• Selected text:
— Begin —
A city in eastern China is launching a system that informs people who are about to get married about their future spouse’s history of domestic violence.
The system, which comes in the form of a simple inquiry service, will be implemented beginning July 1 in Yiwu, Zhejiang province.
Residents intending to use the service only need to provide their ID and information about the individual they plan to marry.
After satisfying the requirements, they will then be informed of their partner’s abuse history, ranging from family members to older people to previous relationships.
Results will include data such as sentences for criminal cases of domestic violence, records of administrative detention and personal safety protection orders, according to The Paper.
An individual is reportedly permitted to make two inquiries a year.
China only implemented domestic violence laws in March 2016. And before 2001, physical abuse did not even qualify as grounds for divorce.
In 2011, a survey by the All-China Women’s Federation revealed that about one in four women suffered physical and verbal abuse, including freedom restrictions. Reports to the police have also been downplayed as something couples can work out themselves.
“Most of the time, people fall into family violence only after they get married. However, the inquiry system will enable people to check if their future spouses had any previous acts of violence before saying ‘I do’ at weddings,” said Zhou Danying, vice chairwoman of the women’s federation in the city, according to China Daily.
— End —
• Material provided:
— Begin —
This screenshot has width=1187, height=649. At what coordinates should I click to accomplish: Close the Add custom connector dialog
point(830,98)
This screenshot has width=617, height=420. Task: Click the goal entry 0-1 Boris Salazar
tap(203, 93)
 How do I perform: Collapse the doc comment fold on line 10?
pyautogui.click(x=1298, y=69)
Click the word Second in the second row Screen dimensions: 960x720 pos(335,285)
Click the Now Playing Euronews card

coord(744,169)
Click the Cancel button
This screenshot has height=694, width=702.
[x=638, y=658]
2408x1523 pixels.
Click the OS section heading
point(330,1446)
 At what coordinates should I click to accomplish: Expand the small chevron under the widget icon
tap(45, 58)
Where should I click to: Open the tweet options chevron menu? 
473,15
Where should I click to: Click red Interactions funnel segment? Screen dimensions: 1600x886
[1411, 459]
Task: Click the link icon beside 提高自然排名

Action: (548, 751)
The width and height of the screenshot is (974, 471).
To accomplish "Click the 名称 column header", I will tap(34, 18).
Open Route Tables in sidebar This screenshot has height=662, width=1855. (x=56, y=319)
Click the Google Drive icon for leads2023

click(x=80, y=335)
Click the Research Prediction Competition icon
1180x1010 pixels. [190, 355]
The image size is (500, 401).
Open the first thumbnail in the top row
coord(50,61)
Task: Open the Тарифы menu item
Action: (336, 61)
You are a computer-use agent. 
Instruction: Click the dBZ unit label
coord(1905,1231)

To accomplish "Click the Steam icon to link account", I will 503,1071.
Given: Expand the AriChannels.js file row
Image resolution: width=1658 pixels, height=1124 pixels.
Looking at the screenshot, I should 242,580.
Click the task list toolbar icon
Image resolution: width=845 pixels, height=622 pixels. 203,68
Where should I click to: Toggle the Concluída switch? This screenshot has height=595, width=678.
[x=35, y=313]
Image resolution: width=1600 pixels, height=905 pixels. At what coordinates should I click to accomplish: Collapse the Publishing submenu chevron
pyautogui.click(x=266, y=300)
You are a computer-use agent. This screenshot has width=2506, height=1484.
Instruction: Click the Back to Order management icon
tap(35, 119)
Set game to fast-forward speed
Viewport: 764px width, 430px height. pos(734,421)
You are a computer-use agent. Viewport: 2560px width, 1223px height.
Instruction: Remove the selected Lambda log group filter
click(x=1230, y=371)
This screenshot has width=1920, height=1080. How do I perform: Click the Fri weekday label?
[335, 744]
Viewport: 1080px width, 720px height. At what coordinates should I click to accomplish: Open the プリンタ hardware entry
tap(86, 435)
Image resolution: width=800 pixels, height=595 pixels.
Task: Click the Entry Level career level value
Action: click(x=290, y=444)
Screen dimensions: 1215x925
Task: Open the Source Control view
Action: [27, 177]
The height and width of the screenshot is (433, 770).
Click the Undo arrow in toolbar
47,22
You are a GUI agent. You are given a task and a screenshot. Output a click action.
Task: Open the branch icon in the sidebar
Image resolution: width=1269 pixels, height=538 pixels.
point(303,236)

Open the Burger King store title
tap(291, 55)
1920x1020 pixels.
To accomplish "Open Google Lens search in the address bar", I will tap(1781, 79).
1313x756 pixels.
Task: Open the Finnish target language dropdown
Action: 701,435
— End —
• What to do:
• a. According to the article about Yiwu's domestic violence inquiry service, how many inquiries may an individual make each year?
• b. Retype the article about Yiwu's domestic violence inquiry service between "After satisfying the" and "grounds for divorce.", inclusive.

• Per-task outputs:
• a. Two inquiries a year.

• b.
After satisfying the requirements, they will then be informed of their partner’s abuse history, ranging from family members to older people to previous relationships.
Results will include data such as sentences for criminal cases of domestic violence, records of administrative detention and personal safety protection orders, according to The Paper.
An individual is reportedly permitted to make two inquiries a year.
China only implemented domestic violence laws in March 2016. And before 2001, physical abuse did not even qualify as grounds for divorce.